Di regole, metrica, mamma e mercato.

A partire da fine Ottocento i poeti hanno cominciato, pian pianino, a comporre senza sottostare ai vincoli della metrica. Oggi, a distanza di 150 anni, la metrica è considerata un mostro spaventoso da evitare a qualunque costo, qualcosa di inspiegabile, una follia che i vecchi poeti subivano senza sapere perché. Oggi non è nemmeno concepibile che l’afflato poetico possa farsi condizionare, nella sua derivazione divina, da vincoli formali. Anche quando si estraggono citazioni dalle poesie dei nostri più grandi poeti scritte in metrica, non si rispettano i versi, si citano le frasi tutte attaccate a costituire un andamento da prosa, per tenere lontano il pericolosissimo mostro.
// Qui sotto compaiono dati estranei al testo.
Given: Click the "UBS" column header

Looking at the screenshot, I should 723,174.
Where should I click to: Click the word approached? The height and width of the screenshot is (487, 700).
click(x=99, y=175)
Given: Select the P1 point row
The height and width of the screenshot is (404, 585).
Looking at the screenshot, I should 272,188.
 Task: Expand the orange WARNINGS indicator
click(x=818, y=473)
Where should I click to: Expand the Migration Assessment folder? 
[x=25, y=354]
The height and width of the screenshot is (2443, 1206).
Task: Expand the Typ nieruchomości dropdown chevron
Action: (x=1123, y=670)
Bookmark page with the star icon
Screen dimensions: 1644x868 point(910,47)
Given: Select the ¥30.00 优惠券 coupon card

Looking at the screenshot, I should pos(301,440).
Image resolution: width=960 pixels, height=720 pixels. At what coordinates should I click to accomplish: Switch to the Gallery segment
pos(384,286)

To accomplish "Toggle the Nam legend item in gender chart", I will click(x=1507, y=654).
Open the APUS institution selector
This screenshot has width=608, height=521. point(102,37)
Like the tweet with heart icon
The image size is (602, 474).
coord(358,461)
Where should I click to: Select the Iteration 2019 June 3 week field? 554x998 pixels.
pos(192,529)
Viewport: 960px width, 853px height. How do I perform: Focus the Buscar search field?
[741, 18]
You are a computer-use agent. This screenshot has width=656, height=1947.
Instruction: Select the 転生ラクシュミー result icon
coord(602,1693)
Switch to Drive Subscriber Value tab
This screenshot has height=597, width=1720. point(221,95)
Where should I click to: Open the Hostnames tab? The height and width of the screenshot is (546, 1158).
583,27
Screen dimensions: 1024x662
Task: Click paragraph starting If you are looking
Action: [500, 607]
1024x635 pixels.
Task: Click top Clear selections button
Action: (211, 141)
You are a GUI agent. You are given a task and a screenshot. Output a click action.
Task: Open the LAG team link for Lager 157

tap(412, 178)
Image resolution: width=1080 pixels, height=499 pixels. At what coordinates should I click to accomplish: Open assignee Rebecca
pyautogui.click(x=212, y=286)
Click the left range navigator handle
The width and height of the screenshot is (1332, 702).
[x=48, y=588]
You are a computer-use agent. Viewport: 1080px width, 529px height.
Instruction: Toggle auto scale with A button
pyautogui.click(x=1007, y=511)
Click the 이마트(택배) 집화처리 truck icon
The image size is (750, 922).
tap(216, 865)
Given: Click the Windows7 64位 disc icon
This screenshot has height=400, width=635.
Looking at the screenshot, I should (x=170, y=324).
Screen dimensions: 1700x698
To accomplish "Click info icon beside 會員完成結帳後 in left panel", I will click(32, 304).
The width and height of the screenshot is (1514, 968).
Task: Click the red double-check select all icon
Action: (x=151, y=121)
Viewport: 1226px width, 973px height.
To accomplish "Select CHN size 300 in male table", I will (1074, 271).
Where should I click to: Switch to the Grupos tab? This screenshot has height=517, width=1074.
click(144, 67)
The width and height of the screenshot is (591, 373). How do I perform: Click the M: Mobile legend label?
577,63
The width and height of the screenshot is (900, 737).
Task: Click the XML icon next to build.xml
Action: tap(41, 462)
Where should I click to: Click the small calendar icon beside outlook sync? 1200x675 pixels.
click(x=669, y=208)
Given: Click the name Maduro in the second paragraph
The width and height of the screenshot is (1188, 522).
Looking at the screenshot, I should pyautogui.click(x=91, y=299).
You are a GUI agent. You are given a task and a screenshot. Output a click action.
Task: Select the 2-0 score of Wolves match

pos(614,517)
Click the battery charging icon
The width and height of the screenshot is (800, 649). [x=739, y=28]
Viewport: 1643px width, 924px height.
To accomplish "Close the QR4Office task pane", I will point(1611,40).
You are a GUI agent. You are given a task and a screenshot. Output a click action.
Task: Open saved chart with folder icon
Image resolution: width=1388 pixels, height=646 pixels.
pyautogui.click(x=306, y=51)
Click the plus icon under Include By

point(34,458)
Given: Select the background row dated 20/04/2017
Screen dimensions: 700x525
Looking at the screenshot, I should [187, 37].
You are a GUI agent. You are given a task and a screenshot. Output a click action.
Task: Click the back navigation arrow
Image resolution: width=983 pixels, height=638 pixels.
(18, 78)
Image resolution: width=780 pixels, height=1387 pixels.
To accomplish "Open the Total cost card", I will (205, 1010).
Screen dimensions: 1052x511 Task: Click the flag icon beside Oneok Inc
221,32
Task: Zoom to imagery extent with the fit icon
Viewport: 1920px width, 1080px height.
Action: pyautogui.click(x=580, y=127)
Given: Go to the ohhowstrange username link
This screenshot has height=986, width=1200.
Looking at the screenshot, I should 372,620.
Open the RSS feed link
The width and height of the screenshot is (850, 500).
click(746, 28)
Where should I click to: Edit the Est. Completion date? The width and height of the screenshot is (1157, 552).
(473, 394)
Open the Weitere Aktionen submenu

Per non dire di chi la poesia la legge a voce alta (attori e personaggi vari): le pause vanno messe solo e soltanto all’interno del verso, e mai alla fine; non sia mai che una lettura distratta alimenti il ritorno del mostro! Il poeta è un fenomeno divino che non ha nulla a che vedere con le cose umane, come lo studio, la tecnica, il lavoro, la fatica, la pazienza, l’arte. Oggi esiste soltanto l’ispirazione.
(Mi viene da pensare che anche il musicista dovremmo considerarlo come un dio, e quindi sarebbe opportuno abolire il conservatorio e le scuole di musica. Conoscere l’armonia e la storia della musica potrebbe mortificare la creatività che scende dal cielo. Meglio non saper niente e lasciar fluire l’ispirazione. Appoggiare le dita sulla tastiera e lasciarle andare, magari scuotendo una grande testa ricciuta).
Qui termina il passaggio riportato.